WINNING A SEXUAL ASSAULT OF A CHILD CASE
My client was facing a sentence up to life imprisonment for the alleged sexual assault of his granddaughter. Back in 2003, while the granddaughter and her brother and father were living with my client and his wife in Texas, the girl (six years old at the time) had alleged that my client touched her on the seam of her shorts. At the time, my client denied that it had happened and stated that, if it did happen, it happened accidentally as she climbed in his lap. Nothing more was made of it.
Fast forward to 2005 when the girl’s mother took the children to North Carolina and attempted to get custody of the children. Somehow the mother and her parents found out about the claim in 2003 and took the girl to “therapy.” The girl had three therapy sessions before the custody hearing and, at the custody hearing, the therapist testified that the girl was now saying that my client touched her several time and digitally penetrated her. The mother argued at the custody hearing that, because the father did nothing when the girl made the claim in 2003, it showed he was a bad parent.

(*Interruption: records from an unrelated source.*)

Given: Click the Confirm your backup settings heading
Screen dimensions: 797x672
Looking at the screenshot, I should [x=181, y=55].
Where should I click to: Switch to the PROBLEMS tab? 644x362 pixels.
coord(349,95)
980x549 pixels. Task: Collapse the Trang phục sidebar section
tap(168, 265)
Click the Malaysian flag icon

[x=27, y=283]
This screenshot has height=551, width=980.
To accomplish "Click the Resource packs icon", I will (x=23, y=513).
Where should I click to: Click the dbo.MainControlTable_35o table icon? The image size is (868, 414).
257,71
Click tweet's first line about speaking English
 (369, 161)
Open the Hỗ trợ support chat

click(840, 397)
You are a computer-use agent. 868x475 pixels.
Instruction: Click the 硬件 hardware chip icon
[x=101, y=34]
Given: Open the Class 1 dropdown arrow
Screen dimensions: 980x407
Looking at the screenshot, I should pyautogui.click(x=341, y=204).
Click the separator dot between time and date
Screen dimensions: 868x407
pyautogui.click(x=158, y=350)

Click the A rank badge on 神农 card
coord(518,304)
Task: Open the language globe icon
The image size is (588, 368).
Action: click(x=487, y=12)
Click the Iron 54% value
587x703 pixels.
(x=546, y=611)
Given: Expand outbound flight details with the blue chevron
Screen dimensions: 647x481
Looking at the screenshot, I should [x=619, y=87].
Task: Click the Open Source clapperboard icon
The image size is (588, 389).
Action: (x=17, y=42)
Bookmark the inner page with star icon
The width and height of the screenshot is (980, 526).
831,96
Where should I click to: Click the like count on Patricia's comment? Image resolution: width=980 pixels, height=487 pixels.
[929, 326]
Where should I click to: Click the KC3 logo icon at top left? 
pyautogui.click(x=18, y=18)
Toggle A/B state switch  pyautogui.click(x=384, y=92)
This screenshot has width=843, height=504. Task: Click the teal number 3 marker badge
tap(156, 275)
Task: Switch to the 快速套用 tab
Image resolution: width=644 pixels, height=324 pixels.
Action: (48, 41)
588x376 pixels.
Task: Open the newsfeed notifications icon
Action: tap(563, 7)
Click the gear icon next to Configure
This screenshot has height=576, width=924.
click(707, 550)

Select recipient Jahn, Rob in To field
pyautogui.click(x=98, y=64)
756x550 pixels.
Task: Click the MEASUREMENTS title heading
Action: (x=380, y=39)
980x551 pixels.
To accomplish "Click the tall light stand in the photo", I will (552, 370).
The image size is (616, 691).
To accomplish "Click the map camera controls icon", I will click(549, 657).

Shortly after the North Carolina custody hearing, criminal charges were filed against my client in Texas charging him with aggravated sexual assault of a child. The little girl, her mother, her father, her maternal grandmother and the North Carolina therapist testified against my client at the criminal trial that was held this week. My client testified in his own defense. We were also permitted to call an expert witness to explain the difference between therapeutic interviews (such as the ones done in North Carolina) and forensic interviews that are videotaped and are designed to assess the validity of sexual abuse charges. The expert also testified regarding the ease with which a child can be coached to make false allegations and how memory works. Our theory was that the child was not intentionally lying but that she had had false memories implanted.
After a two and one-half day jury trial, the jury deliberated two hours before returning a verdict of “not guilty.” I learned at least three things from the trial.
First, there is no substitute for preparation. Prior to trial, I travelled to North Carolina and spent a significant amount of time in that state gathering records and talking to witnesses. I was able to gather social service records and records and transcripts from the custody proceedings. All of this proved extremely important in being able to cross examine the state’s witnesses in the criminal trial and being able to show the jury the connection between the allegations and the custody hearing.
Second, it is very important to use an expert witness. Juries want to believe cute little children and will have a hard time believing children might lie. Nevertheless, an expert, backed by an extensive amount of research, can explain the concept of implanted memories to jurors. I was worried that the jury in my case would find such expert testimony boring. Nevertheless, when I spoke to the jury afterward, many of the jurors told me that they found my expert to be very helpful and credible. No juror told me that they found the expert boring. In case you are wondering, I used Dr. Michael Gottlieb from Dallas as my expert witness. Dr. Gottlieb’s website.
The third thing I learned (although I should probably say was “reinforced” since I already knew this) was the importance of making an appellate record. In the middle of the testimony of the child, I learned that an investigator from the District Attorney’s office was prohibiting people from entering the courtroom in order to “protect the child.” I asked for a full hearing and the investigator admitted that she had been trained to do this by the Dallas County District Attorney’s Office. The judge ordered the courtroom open but denied my motion for a mistrial based upon the denial of a right to a public trial for the portion of the trial in which the investigator had taken it upon herself to seal the courtroom. My research later revealed that, had we had to appeal this case, a reversal was highly likely because the denial of a public trial is a “structural” error and my client would not have had to shown he was harmed in any way. Of course, with the not guilty verdict, my theory never had to be tested!